Taiichi Ohno, the Japanese engineer who led Toyota’s drive to improve the quality of its cars, taught that to really understand something, you often have to ask “why” at least five successive times. For example:
Question: Why is the gap between the doors wider on one side of a new car wider than on the other side? (Answer: Because the doors come from the stamping plant in slightly different sizes.) Why is that? (Because they are made with different steel lots that form differently.) Why are the steel lots different? (Because the steel mills mix different amounts of scrap and new steel.) Why don’t they use standard ratios of inputs for every lot? (They could but nobody requires them to.) Why can’t Toyota require them to produce uniform lots of steel? (It could be done.)

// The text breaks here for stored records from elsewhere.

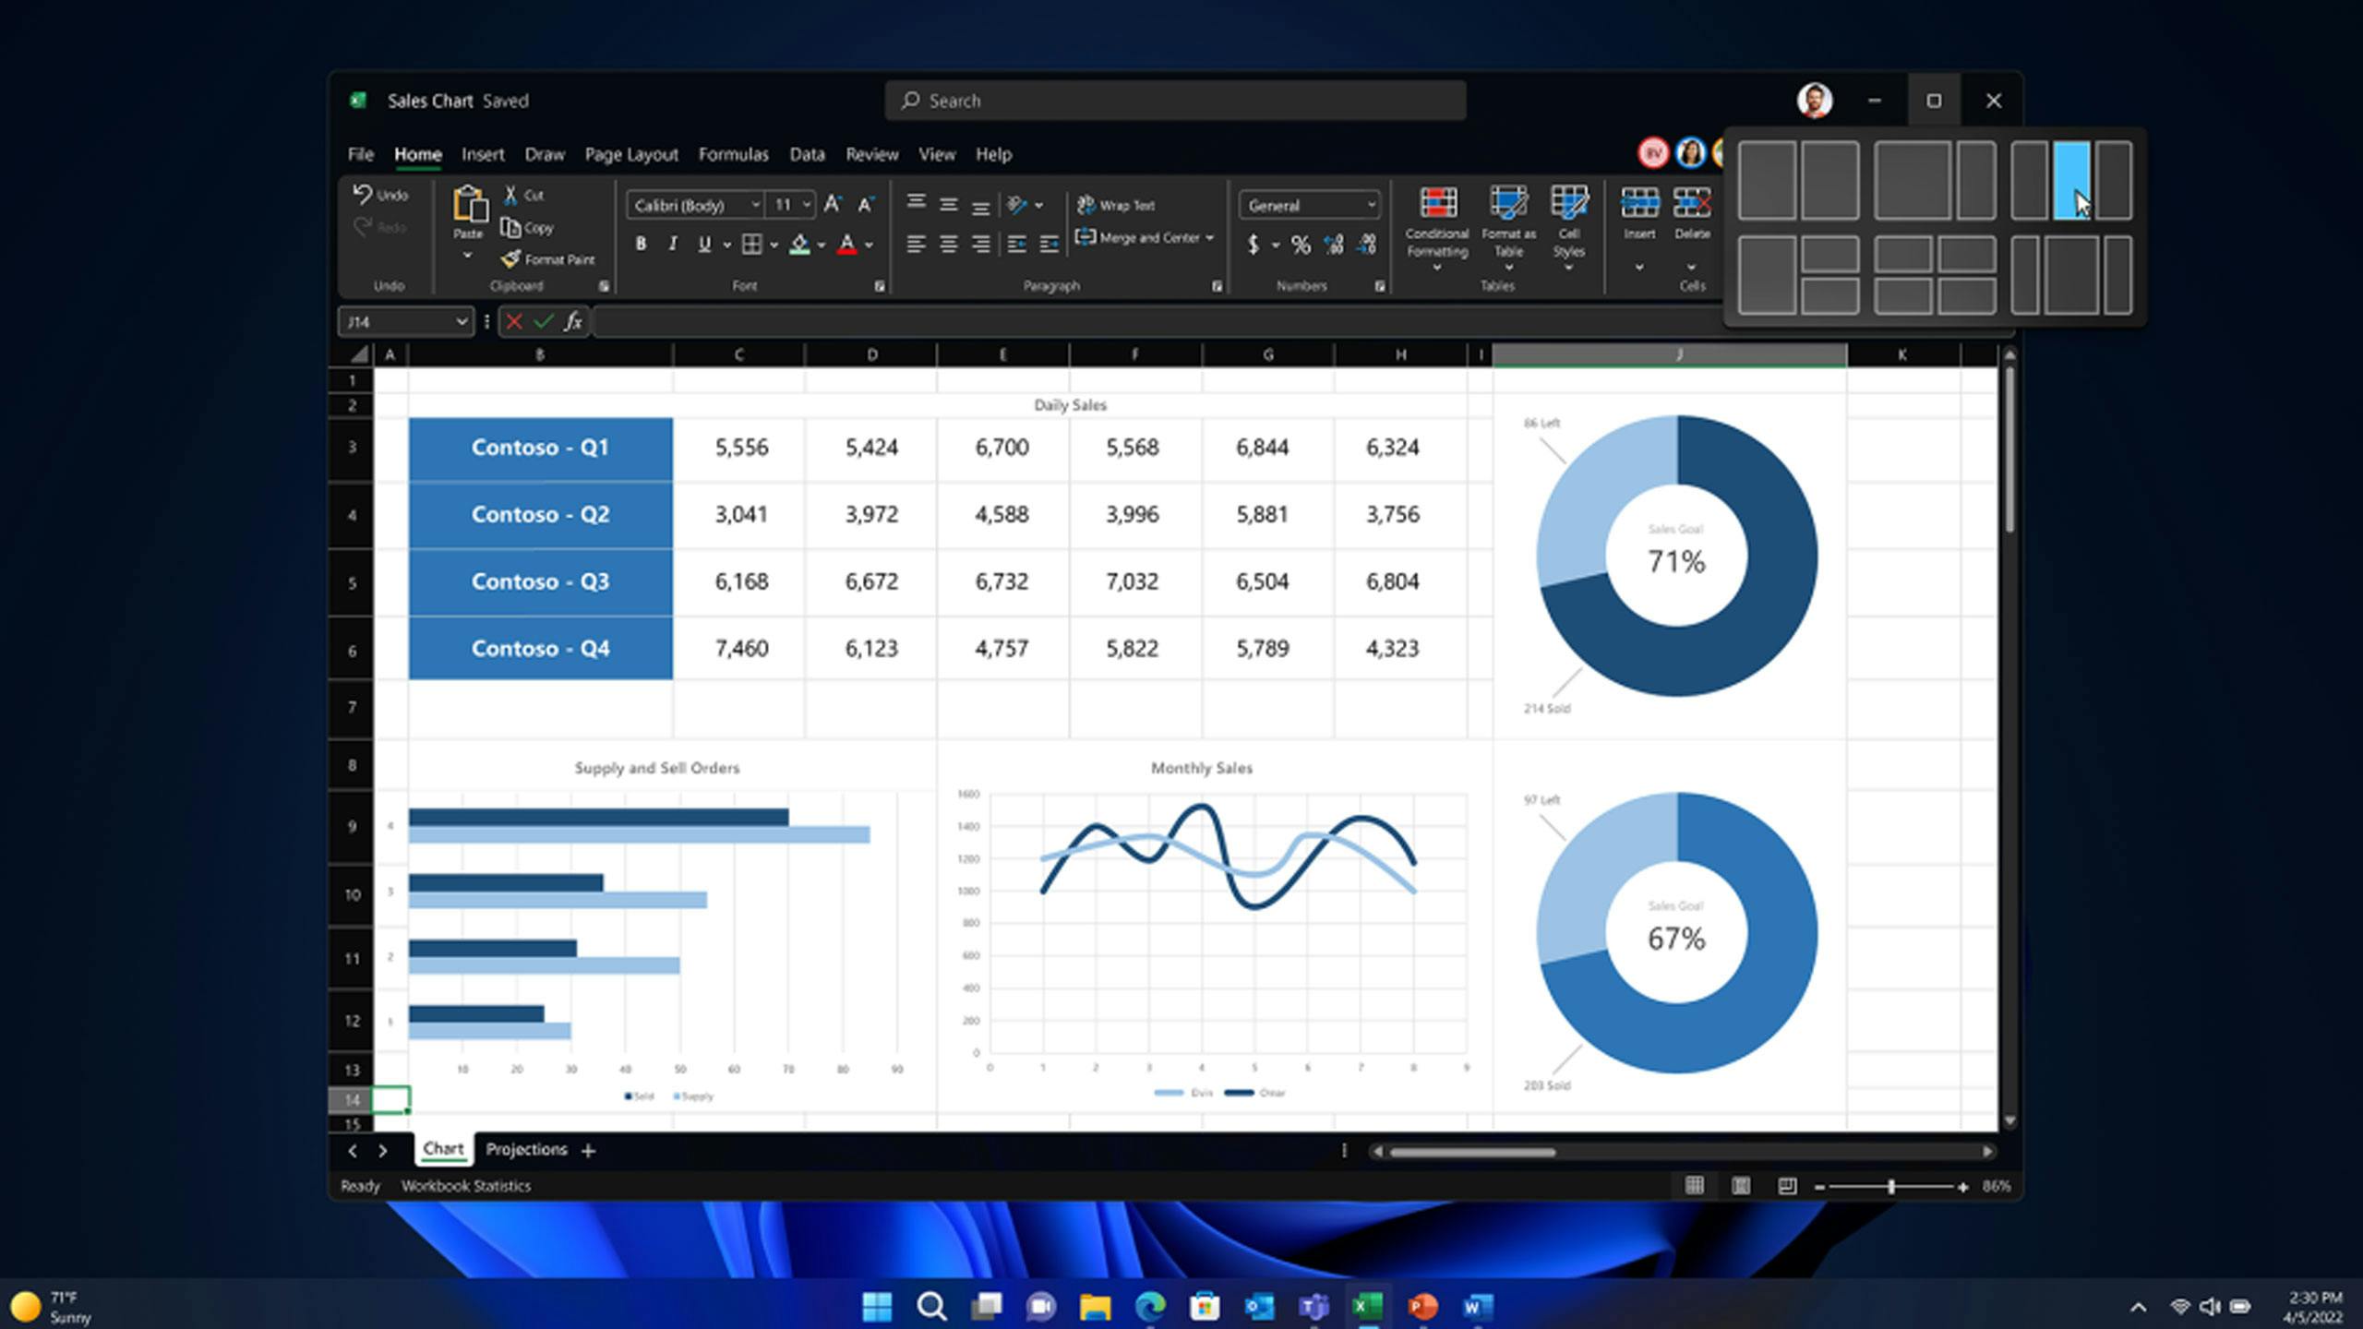
Task: Click the insert function fx icon
Action: (x=573, y=321)
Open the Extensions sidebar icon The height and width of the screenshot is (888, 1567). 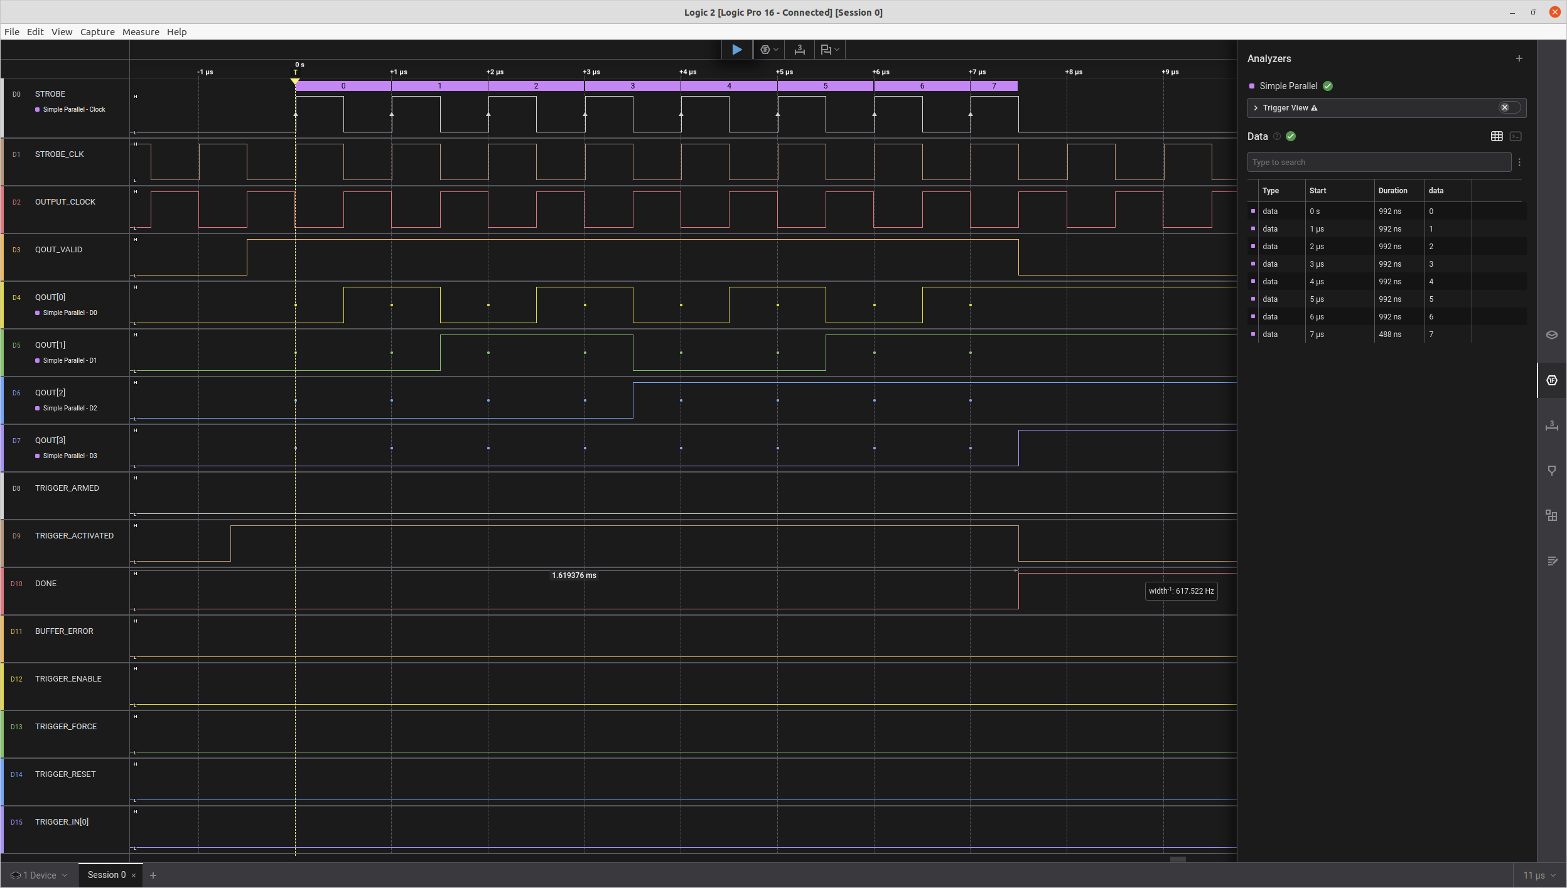point(1551,515)
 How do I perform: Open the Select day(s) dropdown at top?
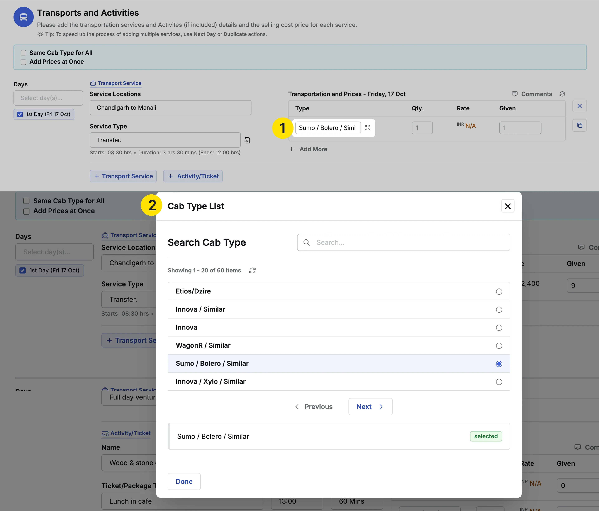pyautogui.click(x=48, y=98)
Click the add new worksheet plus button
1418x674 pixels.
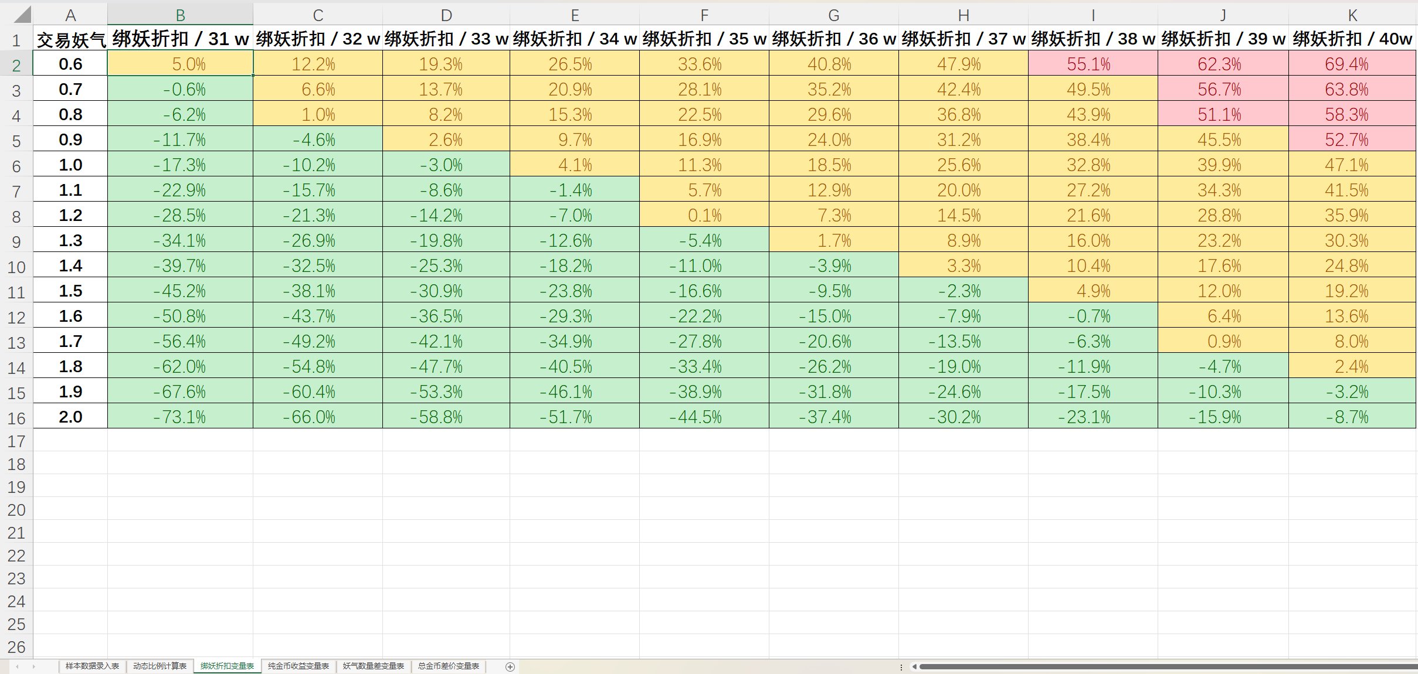click(510, 666)
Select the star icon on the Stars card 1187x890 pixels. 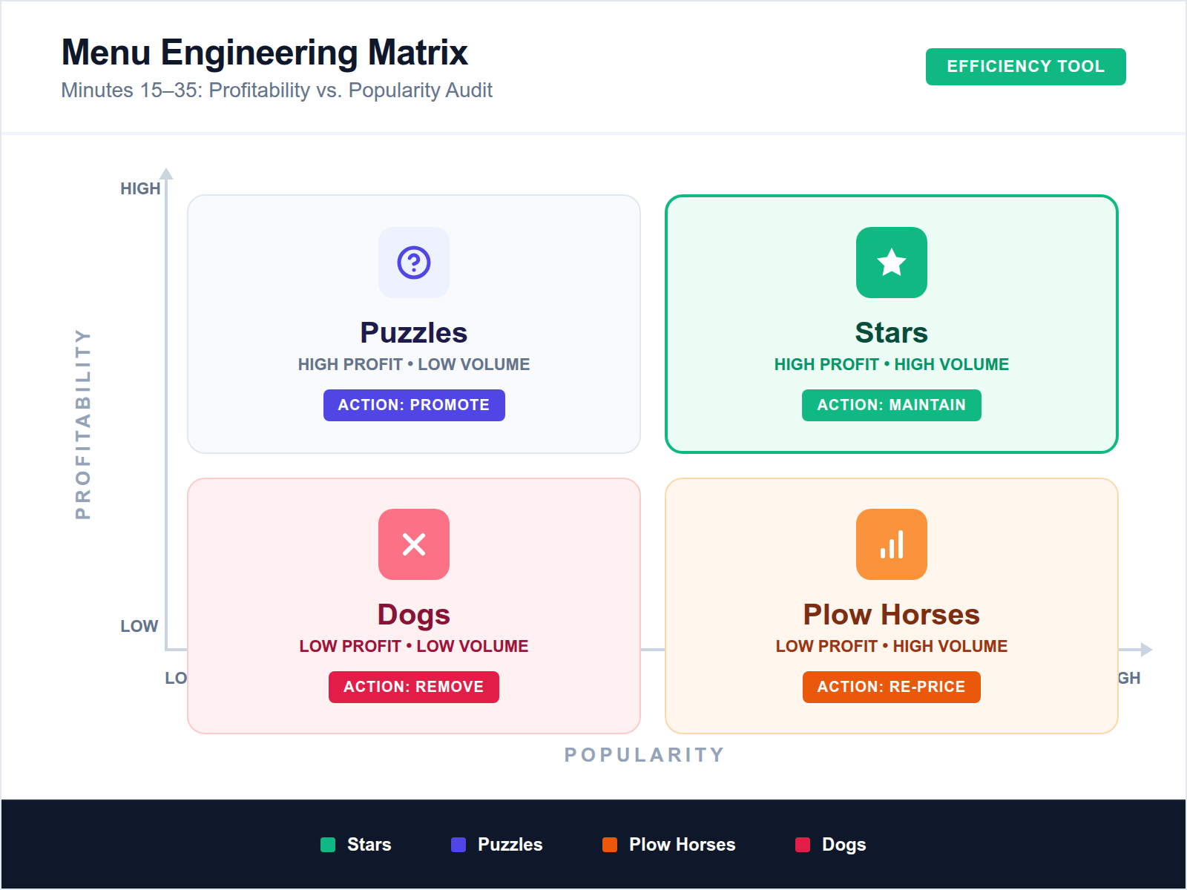pyautogui.click(x=891, y=263)
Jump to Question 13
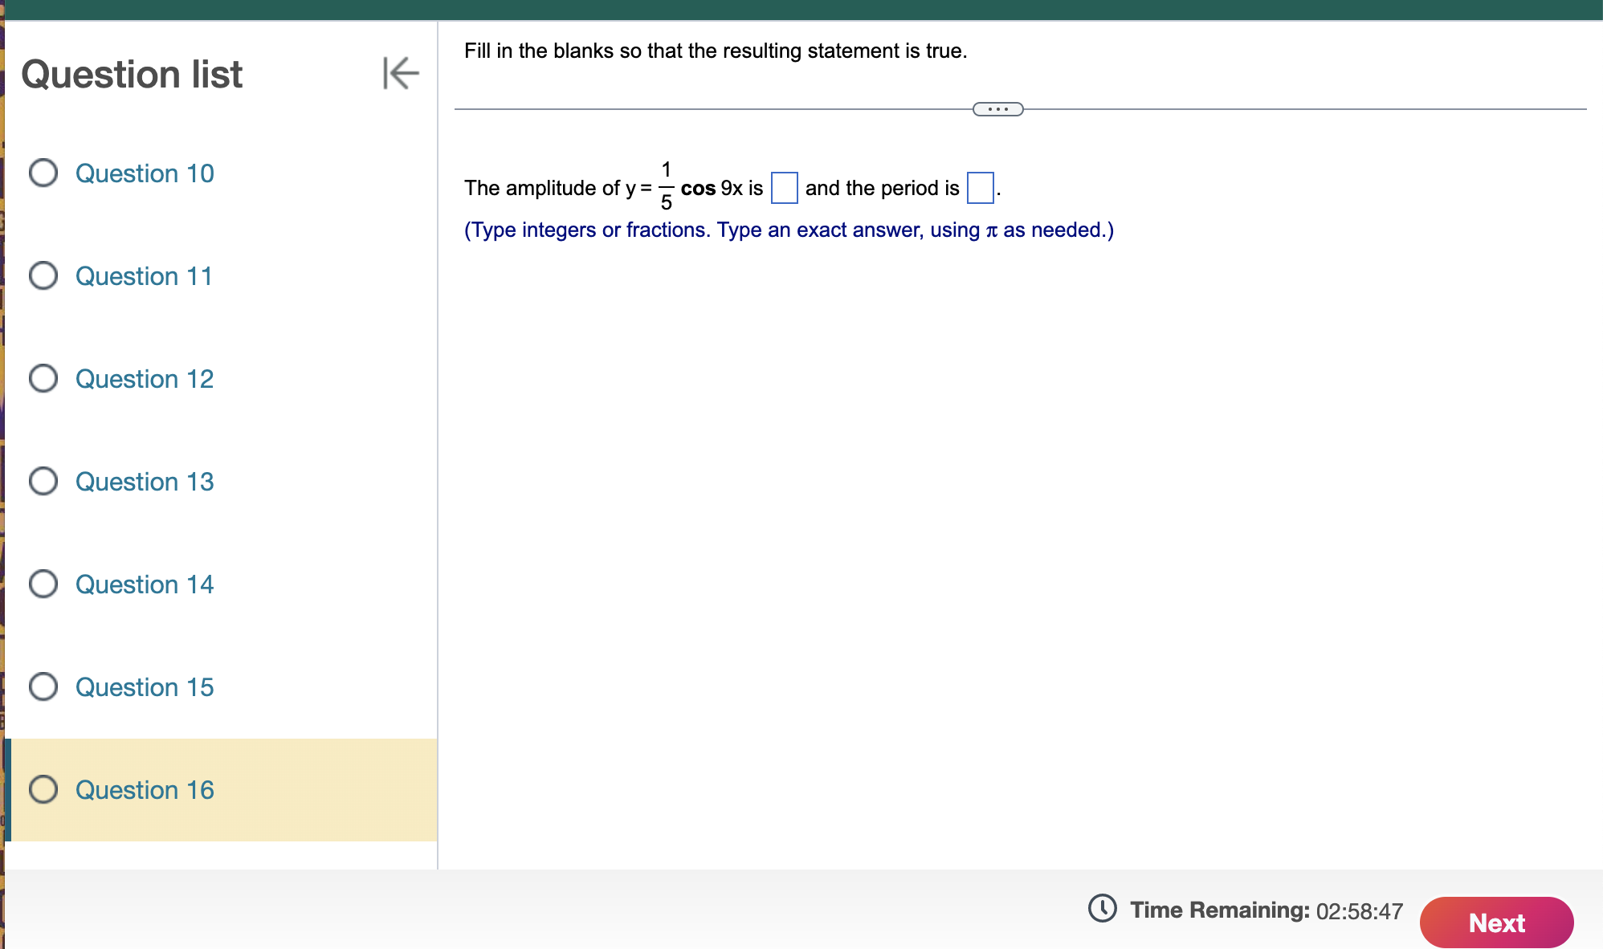The image size is (1603, 949). click(x=145, y=482)
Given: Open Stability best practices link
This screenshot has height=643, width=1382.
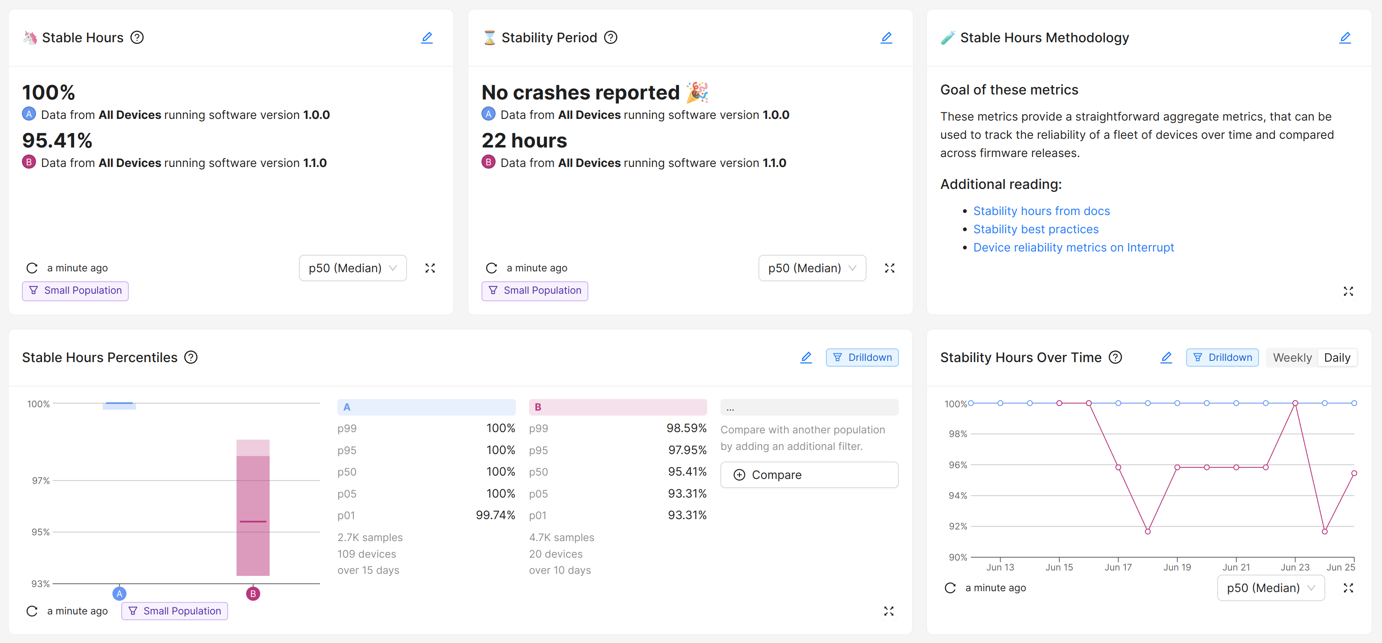Looking at the screenshot, I should (1035, 229).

Questions like those contributed to the revolution in the quality of Japanese steel and cars. That eventually forced U.S. steel and auto industries to make major changes in order to compete. The technique of asking successive, follow-up questions spread to most industries and is a common technique today. Anyone who watched the dependability of cars improve through the second half of the last century knows how important this has been.
In practice, “how” or other adverbs may lead to clearer questions than just “why”. And the answers may be hard to find; some may even require research projects or lead to their own lists of successive questions. But the point is, that the first question about a complex issue often fails to lead to a complete answer or an adequate understanding.
Today, each of us must do our own analyses of competing claims and assertions on many subjects in order to decide what seems most likely to be true. The “5 Whys” can be a vital part of our tool kit. It should not just be used as a weapon to attack opposing views, but also to question our own beliefs.
The power of democracy is not only in the freedom to express our own views, but also the opportunity for many people to hear other views, learn, and reach agreements that are more likely to be right than any individual can do. The word “compromise” is sometimes taken to mean relaxing one’s principles, but in a democracy, it means bringing together the best thoughts of many people to create something more complete and powerful than any individual could produce. The “5 Whys” can often be part of this process.
The space that the DN-R makes available for exchanging views is valuable. With so many important issues that none of us completely understand, it is a shame to waste the space on snap-back, dead-end retorts instead of using it to work toward better, mutual understandings. The “5 Whys” could help us do it.
Thornton “Tip” Parker lives in Rockingham.